▶ _Task to carry out_: Word for word, transcribe the data below from the line with "Screen dimensions: 2291x1624" to the line with "Click empty card space beside the heading", keeping both of those lines.

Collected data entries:

++++++

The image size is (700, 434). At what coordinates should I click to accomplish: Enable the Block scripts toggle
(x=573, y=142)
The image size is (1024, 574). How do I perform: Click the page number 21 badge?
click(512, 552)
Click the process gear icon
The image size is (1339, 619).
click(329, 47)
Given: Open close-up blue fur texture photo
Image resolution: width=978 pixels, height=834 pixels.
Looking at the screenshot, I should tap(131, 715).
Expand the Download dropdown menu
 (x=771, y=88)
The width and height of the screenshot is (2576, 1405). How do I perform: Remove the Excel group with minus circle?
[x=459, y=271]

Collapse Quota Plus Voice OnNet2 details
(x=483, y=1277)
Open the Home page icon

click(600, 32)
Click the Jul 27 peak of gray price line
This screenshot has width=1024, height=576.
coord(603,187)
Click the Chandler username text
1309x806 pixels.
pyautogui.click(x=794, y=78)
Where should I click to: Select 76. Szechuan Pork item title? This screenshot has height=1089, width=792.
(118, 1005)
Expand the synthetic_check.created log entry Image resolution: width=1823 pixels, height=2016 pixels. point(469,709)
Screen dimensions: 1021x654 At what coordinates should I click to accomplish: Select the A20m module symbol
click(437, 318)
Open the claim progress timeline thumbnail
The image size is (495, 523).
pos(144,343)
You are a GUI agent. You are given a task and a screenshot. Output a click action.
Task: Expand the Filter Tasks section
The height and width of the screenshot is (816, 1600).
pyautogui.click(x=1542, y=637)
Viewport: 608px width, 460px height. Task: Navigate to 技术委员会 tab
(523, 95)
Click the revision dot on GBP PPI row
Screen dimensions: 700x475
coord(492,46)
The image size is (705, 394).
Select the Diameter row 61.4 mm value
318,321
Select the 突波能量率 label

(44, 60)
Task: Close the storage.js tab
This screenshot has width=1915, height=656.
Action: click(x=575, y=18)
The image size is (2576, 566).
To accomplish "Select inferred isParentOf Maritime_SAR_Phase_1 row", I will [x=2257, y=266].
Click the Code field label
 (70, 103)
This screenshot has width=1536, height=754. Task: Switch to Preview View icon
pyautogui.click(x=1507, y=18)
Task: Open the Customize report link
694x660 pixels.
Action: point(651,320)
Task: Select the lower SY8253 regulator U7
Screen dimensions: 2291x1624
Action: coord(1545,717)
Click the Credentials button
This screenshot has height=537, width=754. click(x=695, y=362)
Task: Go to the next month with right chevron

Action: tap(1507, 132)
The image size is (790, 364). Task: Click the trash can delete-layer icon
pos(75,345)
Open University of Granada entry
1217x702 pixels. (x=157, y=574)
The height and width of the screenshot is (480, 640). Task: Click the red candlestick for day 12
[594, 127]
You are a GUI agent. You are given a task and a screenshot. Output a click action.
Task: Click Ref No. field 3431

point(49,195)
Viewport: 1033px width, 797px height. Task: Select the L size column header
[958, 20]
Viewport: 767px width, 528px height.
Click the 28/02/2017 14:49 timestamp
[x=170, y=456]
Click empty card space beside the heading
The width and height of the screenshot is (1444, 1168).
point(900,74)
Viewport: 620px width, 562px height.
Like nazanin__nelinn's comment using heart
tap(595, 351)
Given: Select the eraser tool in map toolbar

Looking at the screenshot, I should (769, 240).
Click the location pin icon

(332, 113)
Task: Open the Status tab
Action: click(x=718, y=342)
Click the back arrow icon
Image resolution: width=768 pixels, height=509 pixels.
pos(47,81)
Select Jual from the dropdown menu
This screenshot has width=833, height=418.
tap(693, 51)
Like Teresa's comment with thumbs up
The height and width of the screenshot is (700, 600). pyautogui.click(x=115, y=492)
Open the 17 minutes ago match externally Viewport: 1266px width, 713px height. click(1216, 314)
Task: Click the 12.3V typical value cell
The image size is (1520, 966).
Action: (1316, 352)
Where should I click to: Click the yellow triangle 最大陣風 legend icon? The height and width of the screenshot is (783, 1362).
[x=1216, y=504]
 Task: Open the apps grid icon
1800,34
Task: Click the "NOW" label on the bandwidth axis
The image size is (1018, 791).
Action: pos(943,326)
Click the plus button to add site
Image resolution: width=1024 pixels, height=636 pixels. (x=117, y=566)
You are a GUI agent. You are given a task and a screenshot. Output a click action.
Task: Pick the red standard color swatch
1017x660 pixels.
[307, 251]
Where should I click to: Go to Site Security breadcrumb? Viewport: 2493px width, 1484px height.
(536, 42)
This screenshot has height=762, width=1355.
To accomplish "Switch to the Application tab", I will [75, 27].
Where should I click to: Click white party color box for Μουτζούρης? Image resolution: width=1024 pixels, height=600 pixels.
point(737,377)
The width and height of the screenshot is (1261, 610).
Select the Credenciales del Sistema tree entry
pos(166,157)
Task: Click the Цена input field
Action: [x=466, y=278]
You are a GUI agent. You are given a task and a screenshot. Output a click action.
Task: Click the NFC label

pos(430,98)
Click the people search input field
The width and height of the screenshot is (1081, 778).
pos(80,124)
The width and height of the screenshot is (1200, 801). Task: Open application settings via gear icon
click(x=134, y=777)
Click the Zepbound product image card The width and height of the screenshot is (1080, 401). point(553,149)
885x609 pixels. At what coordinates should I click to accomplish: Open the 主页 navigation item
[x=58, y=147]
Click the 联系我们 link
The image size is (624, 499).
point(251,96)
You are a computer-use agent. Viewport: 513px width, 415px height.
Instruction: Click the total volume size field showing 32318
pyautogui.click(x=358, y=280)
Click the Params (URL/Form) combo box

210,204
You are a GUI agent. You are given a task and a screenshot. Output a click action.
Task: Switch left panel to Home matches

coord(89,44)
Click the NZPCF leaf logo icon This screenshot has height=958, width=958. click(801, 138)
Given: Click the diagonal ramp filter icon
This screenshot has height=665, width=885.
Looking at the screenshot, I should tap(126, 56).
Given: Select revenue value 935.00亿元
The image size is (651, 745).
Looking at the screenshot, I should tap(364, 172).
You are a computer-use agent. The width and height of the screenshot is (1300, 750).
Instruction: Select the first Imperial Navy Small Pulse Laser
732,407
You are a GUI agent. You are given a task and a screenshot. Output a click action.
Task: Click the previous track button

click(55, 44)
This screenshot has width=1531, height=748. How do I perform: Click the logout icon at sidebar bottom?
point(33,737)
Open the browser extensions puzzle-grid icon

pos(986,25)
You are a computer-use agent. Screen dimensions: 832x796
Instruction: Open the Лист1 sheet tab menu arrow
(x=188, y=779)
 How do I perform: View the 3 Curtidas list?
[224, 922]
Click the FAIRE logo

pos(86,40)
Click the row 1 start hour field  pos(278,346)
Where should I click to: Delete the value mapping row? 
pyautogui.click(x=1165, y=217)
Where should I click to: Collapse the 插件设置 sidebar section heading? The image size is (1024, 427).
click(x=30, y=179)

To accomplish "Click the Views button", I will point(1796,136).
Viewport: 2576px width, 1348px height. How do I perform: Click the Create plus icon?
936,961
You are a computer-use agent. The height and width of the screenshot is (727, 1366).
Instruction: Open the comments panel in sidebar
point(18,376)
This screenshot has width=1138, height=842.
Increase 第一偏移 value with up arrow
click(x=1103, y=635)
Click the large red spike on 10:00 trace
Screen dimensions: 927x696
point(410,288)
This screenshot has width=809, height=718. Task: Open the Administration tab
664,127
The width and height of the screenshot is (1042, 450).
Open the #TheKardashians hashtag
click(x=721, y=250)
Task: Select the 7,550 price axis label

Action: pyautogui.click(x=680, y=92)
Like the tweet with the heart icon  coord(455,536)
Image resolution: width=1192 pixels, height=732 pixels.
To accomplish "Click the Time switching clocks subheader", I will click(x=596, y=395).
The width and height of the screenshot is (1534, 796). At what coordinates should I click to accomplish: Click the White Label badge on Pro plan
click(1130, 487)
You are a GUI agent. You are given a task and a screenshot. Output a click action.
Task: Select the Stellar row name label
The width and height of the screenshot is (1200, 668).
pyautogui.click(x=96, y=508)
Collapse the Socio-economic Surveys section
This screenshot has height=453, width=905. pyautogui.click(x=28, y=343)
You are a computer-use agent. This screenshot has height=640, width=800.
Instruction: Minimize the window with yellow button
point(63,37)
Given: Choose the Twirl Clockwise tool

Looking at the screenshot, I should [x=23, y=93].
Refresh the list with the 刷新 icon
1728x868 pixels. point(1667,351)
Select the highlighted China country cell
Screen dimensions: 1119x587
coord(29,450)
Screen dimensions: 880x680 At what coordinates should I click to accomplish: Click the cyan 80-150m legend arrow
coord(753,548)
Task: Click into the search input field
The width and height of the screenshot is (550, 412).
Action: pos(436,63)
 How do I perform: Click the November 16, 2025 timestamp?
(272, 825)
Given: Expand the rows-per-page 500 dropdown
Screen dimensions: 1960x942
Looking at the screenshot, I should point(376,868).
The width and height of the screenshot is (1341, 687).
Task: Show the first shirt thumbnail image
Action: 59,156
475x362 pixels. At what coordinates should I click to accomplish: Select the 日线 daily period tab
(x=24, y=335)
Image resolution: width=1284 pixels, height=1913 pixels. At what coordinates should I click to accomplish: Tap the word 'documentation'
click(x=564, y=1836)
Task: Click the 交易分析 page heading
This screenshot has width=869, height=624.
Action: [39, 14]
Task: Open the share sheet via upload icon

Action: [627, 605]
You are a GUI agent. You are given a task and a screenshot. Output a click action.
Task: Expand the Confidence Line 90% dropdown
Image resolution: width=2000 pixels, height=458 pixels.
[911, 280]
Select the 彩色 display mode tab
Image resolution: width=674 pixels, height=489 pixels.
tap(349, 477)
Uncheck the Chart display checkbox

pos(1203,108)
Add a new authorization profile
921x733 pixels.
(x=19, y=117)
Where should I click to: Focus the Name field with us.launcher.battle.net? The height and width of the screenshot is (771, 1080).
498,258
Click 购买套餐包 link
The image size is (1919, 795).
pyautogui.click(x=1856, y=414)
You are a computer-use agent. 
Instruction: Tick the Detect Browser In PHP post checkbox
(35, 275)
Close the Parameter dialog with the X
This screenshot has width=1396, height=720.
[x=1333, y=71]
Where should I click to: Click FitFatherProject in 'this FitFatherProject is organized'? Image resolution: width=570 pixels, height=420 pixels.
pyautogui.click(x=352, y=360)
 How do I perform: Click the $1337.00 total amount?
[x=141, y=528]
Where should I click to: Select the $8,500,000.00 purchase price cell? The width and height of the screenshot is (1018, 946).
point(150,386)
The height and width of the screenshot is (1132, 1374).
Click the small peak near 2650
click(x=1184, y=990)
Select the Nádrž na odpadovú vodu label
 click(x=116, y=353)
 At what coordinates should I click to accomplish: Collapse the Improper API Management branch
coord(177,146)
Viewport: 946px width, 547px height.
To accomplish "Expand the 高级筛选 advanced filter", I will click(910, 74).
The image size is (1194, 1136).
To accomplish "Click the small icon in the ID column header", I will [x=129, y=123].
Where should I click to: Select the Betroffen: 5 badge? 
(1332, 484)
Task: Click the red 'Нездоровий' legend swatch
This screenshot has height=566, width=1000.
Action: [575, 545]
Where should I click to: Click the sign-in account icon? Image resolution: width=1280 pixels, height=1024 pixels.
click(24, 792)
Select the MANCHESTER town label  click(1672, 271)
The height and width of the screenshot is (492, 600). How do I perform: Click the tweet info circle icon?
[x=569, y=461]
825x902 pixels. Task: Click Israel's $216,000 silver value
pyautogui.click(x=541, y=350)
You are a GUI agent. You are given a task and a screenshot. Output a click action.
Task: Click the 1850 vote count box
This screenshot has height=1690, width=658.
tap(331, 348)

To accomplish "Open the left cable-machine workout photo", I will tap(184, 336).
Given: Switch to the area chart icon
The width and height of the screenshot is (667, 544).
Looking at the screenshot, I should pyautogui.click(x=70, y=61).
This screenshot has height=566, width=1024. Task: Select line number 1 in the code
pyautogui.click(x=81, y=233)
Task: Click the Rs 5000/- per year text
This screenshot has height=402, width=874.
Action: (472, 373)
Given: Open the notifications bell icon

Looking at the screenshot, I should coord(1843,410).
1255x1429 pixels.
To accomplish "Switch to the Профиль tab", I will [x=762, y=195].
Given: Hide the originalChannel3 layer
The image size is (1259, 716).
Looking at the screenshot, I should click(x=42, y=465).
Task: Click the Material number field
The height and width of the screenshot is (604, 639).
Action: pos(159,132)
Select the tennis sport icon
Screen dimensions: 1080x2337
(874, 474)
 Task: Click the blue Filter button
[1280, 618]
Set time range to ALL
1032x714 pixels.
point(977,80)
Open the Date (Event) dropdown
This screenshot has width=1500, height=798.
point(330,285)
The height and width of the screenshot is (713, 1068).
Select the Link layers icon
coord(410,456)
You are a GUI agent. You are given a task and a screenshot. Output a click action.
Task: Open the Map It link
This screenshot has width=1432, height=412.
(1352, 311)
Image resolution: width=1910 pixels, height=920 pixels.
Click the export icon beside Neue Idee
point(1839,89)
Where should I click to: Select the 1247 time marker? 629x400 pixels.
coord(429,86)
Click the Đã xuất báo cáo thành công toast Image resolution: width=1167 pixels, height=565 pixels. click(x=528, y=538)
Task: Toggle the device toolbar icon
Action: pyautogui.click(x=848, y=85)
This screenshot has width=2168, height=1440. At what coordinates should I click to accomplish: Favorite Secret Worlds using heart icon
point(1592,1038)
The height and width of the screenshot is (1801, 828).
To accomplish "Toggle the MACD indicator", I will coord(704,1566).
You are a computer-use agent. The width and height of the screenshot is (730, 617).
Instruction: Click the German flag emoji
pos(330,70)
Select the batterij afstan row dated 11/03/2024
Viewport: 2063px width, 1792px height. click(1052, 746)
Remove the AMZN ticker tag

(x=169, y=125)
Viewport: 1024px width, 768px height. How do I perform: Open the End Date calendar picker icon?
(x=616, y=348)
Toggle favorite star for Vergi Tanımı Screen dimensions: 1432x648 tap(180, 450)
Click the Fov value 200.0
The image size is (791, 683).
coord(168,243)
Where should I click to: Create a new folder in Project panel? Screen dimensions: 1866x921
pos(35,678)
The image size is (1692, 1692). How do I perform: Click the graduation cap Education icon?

++++++

▶ _Answer for the task_:
Screen dimensions: 2291x1624
Action: coord(1545,717)
Click the Credentials button
This screenshot has height=537, width=754. click(x=695, y=362)
Task: Go to the next month with right chevron

Action: tap(1507, 132)
The image size is (790, 364). Task: Click the trash can delete-layer icon
pos(75,345)
Open University of Granada entry
1217x702 pixels. (x=157, y=574)
The height and width of the screenshot is (480, 640). Task: Click the red candlestick for day 12
[594, 127]
You are a GUI agent. You are given a task and a screenshot. Output a click action.
Task: Click Ref No. field 3431

point(49,195)
Viewport: 1033px width, 797px height. Task: Select the L size column header
[958, 20]
Viewport: 767px width, 528px height.
Click the 28/02/2017 14:49 timestamp
[x=170, y=456]
Click empty card space beside the heading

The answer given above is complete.